Left to right, Jasmin Route cycling challenge participants Josephine Proulx-Beaubien, Marie-Eve Gibeault, Safa Hammoud, Beatrice St-Cyr-Leroux, Joey Hanna and Fannie Fortier-Tougas, ahead of a training ride in Montreal on Sept. 9.Supplied
The organizer: Safa Hammoud
The pitch: Raising $100,000
The cause: UNHCR the UN Refugee Agency
Ever since Syria’s revolution began in 2011, Montreal lawyer Safa Hammoud has experienced survivor’s guilt and a compulsion to help those in need.
Ms. Hammoud, 31, left Syria with her family in 2000 and arrived in Montreal on Christmas Eve. Her parents “had a choice but it was a difficult choice to make; to leave their country, to leave their families behind, to give a better future for their children,” Ms. Hammoud recalled. “I am very grateful for the decision they took.”
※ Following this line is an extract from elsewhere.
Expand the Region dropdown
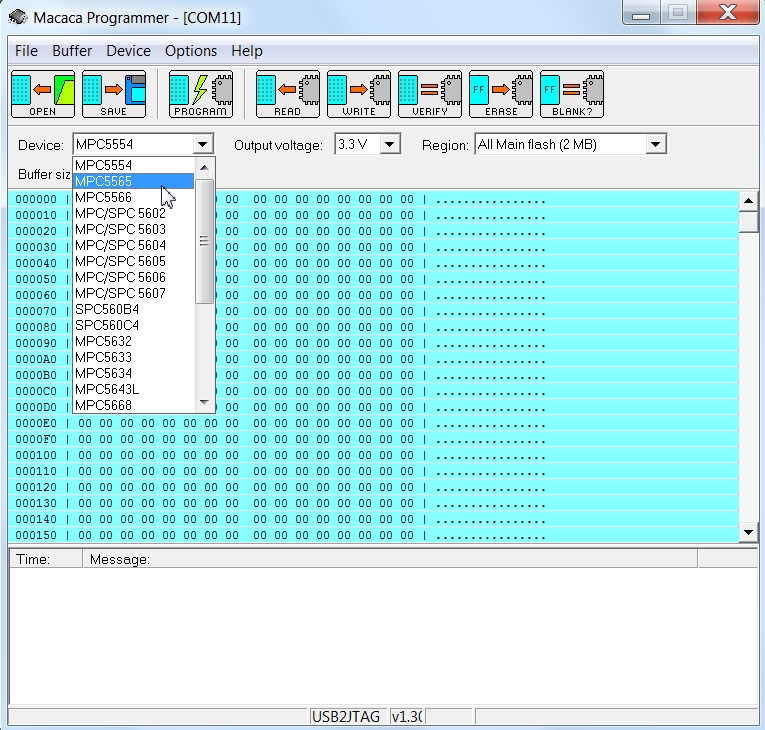[x=655, y=145]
The outbreak of civil war and the subsequent refugee crisis left her feeling bereft. “The survival guilt was getting to me and I needed to do something about it. I needed to take action,” she said. “I needed to do what I can, as a privileged person living in Montreal, having enough to eat, having a place to live every day.”
Ms. Hammoud and her parents, who fled Syria 25 years ago. She’s organizing a cycling event whose distance mirrors that between Damascus and Palmyra.Supplied
She’s been involved with several UNHCR programs for Syrians in Montreal since 2016, but last spring she decided to do something more. She’d participated in a cycling event in Toronto that raised money for cancer research and wanted to organize a similar event in Quebec.
Together with Joey Hanna, who heads UNHCR’s Montreal office and is also of Syrian origin, Ms. Hammoud organized the Jasmine Route: a two-day ride from Montreal to Quebec City that takes place Oct. 11 and 12. A total of 50 cyclists will make the 270-kilometre journey, and they hope to raise $100,000 for UNHCR projects in Syria that help people rebuild their lives.
Ms. Hammoud said the name – Jasmine Route – refers to the jasmine flower, a symbol of hope and resilience in many Middle Eastern cultures.
She’s planning to make the ride an annual event, and she’s grateful for the support the event has received. “I think people do have empathy, and they realize the privilege that we have in Quebec and elsewhere,” she said. “So I think it’s important to keep learning about what’s happening around the world, and to keep this empathy alive and to act on it.”